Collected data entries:
- - -

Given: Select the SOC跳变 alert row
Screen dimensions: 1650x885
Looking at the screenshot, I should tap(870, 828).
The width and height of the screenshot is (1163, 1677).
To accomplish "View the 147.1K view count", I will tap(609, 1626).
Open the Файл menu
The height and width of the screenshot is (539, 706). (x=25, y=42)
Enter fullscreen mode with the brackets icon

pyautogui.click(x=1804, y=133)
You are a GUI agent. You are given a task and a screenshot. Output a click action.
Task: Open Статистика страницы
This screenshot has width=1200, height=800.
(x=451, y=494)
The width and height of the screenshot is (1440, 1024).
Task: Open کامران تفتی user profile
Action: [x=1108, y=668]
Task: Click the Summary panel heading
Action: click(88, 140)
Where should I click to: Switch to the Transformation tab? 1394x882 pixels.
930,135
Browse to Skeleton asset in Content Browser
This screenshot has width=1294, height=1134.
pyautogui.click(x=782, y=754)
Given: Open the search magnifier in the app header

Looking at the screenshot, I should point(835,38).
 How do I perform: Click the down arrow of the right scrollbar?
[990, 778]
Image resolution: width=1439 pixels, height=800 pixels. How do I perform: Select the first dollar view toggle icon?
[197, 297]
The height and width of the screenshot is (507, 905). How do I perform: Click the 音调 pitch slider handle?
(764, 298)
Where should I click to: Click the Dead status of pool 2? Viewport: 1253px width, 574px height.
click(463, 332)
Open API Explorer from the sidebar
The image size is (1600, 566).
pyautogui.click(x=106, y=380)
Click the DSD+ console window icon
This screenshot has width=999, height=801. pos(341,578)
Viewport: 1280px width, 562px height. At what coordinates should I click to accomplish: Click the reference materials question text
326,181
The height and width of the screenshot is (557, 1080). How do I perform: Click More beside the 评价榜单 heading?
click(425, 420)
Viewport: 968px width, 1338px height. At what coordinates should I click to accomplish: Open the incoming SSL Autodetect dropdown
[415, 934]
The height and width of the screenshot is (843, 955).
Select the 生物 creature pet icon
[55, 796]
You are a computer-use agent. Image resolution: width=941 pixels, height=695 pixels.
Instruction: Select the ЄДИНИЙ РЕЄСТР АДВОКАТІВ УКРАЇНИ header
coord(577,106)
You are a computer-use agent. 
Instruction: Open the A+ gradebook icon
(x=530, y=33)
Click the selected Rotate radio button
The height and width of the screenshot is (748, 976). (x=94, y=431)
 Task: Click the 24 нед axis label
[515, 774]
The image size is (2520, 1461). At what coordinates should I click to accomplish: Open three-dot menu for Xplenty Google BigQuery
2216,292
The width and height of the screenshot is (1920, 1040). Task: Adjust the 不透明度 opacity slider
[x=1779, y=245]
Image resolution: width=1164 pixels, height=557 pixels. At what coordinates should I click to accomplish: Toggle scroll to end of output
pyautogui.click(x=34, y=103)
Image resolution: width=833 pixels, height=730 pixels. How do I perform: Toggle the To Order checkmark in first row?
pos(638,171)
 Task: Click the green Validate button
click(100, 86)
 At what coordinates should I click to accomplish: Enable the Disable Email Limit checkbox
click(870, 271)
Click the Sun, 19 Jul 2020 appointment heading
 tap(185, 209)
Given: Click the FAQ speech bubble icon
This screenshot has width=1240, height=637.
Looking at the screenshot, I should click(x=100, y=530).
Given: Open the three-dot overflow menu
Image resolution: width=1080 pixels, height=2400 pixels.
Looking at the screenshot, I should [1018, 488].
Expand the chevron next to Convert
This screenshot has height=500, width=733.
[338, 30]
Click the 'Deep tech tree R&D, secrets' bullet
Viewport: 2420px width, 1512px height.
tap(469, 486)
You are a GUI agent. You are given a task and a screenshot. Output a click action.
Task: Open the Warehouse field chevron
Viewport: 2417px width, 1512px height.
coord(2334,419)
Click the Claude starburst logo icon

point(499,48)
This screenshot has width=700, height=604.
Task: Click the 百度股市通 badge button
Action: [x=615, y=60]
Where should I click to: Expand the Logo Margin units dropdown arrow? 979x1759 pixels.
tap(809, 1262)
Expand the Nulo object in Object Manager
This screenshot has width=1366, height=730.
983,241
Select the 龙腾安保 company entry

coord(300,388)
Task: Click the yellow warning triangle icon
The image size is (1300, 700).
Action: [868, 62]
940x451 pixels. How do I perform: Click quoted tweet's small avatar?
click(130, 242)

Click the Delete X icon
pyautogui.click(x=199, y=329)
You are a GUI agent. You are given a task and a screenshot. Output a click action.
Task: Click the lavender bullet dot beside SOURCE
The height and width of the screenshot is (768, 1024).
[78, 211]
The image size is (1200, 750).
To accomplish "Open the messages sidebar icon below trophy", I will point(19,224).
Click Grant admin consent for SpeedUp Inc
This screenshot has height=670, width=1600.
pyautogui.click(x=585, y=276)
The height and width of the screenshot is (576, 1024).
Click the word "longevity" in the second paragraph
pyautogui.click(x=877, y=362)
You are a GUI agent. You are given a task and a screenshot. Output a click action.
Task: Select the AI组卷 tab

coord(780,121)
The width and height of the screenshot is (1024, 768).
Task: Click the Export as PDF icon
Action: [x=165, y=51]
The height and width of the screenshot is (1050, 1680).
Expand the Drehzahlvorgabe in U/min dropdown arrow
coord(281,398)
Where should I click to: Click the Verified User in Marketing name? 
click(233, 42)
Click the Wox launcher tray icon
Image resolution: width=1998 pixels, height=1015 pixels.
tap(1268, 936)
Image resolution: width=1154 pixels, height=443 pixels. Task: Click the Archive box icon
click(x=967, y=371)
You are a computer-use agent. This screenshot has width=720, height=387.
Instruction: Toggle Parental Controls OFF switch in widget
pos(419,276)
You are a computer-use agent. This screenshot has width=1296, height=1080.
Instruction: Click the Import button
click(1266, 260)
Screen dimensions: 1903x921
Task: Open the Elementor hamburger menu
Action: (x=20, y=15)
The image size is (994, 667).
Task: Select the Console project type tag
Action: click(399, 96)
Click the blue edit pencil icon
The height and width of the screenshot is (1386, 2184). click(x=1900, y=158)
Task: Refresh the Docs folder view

- - -

* [WHAT TO PRODUCE]: The entries above must be returned in full, exactly as shown.

* [TASK ANSWER]:
Given: Select the SOC跳变 alert row
Screen dimensions: 1650x885
Looking at the screenshot, I should tap(870, 828).
The width and height of the screenshot is (1163, 1677).
To accomplish "View the 147.1K view count", I will tap(609, 1626).
Open the Файл menu
The height and width of the screenshot is (539, 706). (x=25, y=42)
Enter fullscreen mode with the brackets icon

pyautogui.click(x=1804, y=133)
You are a GUI agent. You are given a task and a screenshot. Output a click action.
Task: Open Статистика страницы
This screenshot has width=1200, height=800.
(x=451, y=494)
The width and height of the screenshot is (1440, 1024).
Task: Open کامران تفتی user profile
Action: [x=1108, y=668]
Task: Click the Summary panel heading
Action: click(88, 140)
Where should I click to: Switch to the Transformation tab? 1394x882 pixels.
930,135
Browse to Skeleton asset in Content Browser
This screenshot has width=1294, height=1134.
pyautogui.click(x=782, y=754)
Given: Open the search magnifier in the app header

Looking at the screenshot, I should point(835,38).
 How do I perform: Click the down arrow of the right scrollbar?
[990, 778]
Image resolution: width=1439 pixels, height=800 pixels. How do I perform: Select the first dollar view toggle icon?
[197, 297]
The height and width of the screenshot is (507, 905). How do I perform: Click the 音调 pitch slider handle?
(764, 298)
Where should I click to: Click the Dead status of pool 2? Viewport: 1253px width, 574px height.
click(463, 332)
Open API Explorer from the sidebar
The image size is (1600, 566).
pyautogui.click(x=106, y=380)
Click the DSD+ console window icon
This screenshot has width=999, height=801. pos(341,578)
Viewport: 1280px width, 562px height. At what coordinates should I click to accomplish: Click the reference materials question text
326,181
The height and width of the screenshot is (557, 1080). How do I perform: Click More beside the 评价榜单 heading?
click(425, 420)
Viewport: 968px width, 1338px height. At what coordinates should I click to accomplish: Open the incoming SSL Autodetect dropdown
[415, 934]
The height and width of the screenshot is (843, 955).
Select the 生物 creature pet icon
[55, 796]
You are a computer-use agent. Image resolution: width=941 pixels, height=695 pixels.
Instruction: Select the ЄДИНИЙ РЕЄСТР АДВОКАТІВ УКРАЇНИ header
coord(577,106)
You are a computer-use agent. 
Instruction: Open the A+ gradebook icon
(x=530, y=33)
Click the selected Rotate radio button
The height and width of the screenshot is (748, 976). (x=94, y=431)
 Task: Click the 24 нед axis label
[515, 774]
The image size is (2520, 1461). At what coordinates should I click to accomplish: Open three-dot menu for Xplenty Google BigQuery
2216,292
The width and height of the screenshot is (1920, 1040). Task: Adjust the 不透明度 opacity slider
[x=1779, y=245]
Image resolution: width=1164 pixels, height=557 pixels. At what coordinates should I click to accomplish: Toggle scroll to end of output
pyautogui.click(x=34, y=103)
Image resolution: width=833 pixels, height=730 pixels. How do I perform: Toggle the To Order checkmark in first row?
pos(638,171)
 Task: Click the green Validate button
click(100, 86)
 At what coordinates should I click to accomplish: Enable the Disable Email Limit checkbox
click(870, 271)
Click the Sun, 19 Jul 2020 appointment heading
 tap(185, 209)
Given: Click the FAQ speech bubble icon
This screenshot has width=1240, height=637.
Looking at the screenshot, I should click(x=100, y=530).
Given: Open the three-dot overflow menu
Image resolution: width=1080 pixels, height=2400 pixels.
Looking at the screenshot, I should [1018, 488].
Expand the chevron next to Convert
This screenshot has height=500, width=733.
[338, 30]
Click the 'Deep tech tree R&D, secrets' bullet
Viewport: 2420px width, 1512px height.
tap(469, 486)
You are a GUI agent. You are given a task and a screenshot. Output a click action.
Task: Open the Warehouse field chevron
Viewport: 2417px width, 1512px height.
coord(2334,419)
Click the Claude starburst logo icon

point(499,48)
This screenshot has width=700, height=604.
Task: Click the 百度股市通 badge button
Action: [x=615, y=60]
Where should I click to: Expand the Logo Margin units dropdown arrow? 979x1759 pixels.
tap(809, 1262)
Expand the Nulo object in Object Manager
This screenshot has width=1366, height=730.
983,241
Select the 龙腾安保 company entry

coord(300,388)
Task: Click the yellow warning triangle icon
The image size is (1300, 700).
Action: [868, 62]
940x451 pixels. How do I perform: Click quoted tweet's small avatar?
click(130, 242)

Click the Delete X icon
pyautogui.click(x=199, y=329)
You are a GUI agent. You are given a task and a screenshot. Output a click action.
Task: Click the lavender bullet dot beside SOURCE
The height and width of the screenshot is (768, 1024).
[78, 211]
The image size is (1200, 750).
To accomplish "Open the messages sidebar icon below trophy", I will point(19,224).
Click Grant admin consent for SpeedUp Inc
This screenshot has height=670, width=1600.
pyautogui.click(x=585, y=276)
The height and width of the screenshot is (576, 1024).
Click the word "longevity" in the second paragraph
pyautogui.click(x=877, y=362)
You are a GUI agent. You are given a task and a screenshot. Output a click action.
Task: Select the AI组卷 tab

coord(780,121)
The width and height of the screenshot is (1024, 768).
Task: Click the Export as PDF icon
Action: [x=165, y=51]
The height and width of the screenshot is (1050, 1680).
Expand the Drehzahlvorgabe in U/min dropdown arrow
coord(281,398)
Where should I click to: Click the Verified User in Marketing name? 
click(233, 42)
Click the Wox launcher tray icon
Image resolution: width=1998 pixels, height=1015 pixels.
tap(1268, 936)
Image resolution: width=1154 pixels, height=443 pixels. Task: Click the Archive box icon
click(x=967, y=371)
You are a computer-use agent. This screenshot has width=720, height=387.
Instruction: Toggle Parental Controls OFF switch in widget
pos(419,276)
You are a computer-use agent. This screenshot has width=1296, height=1080.
Instruction: Click the Import button
click(1266, 260)
Screen dimensions: 1903x921
Task: Open the Elementor hamburger menu
Action: (x=20, y=15)
The image size is (994, 667).
Task: Select the Console project type tag
Action: click(399, 96)
Click the blue edit pencil icon
The height and width of the screenshot is (1386, 2184). click(x=1900, y=158)
Task: Refresh the Docs folder view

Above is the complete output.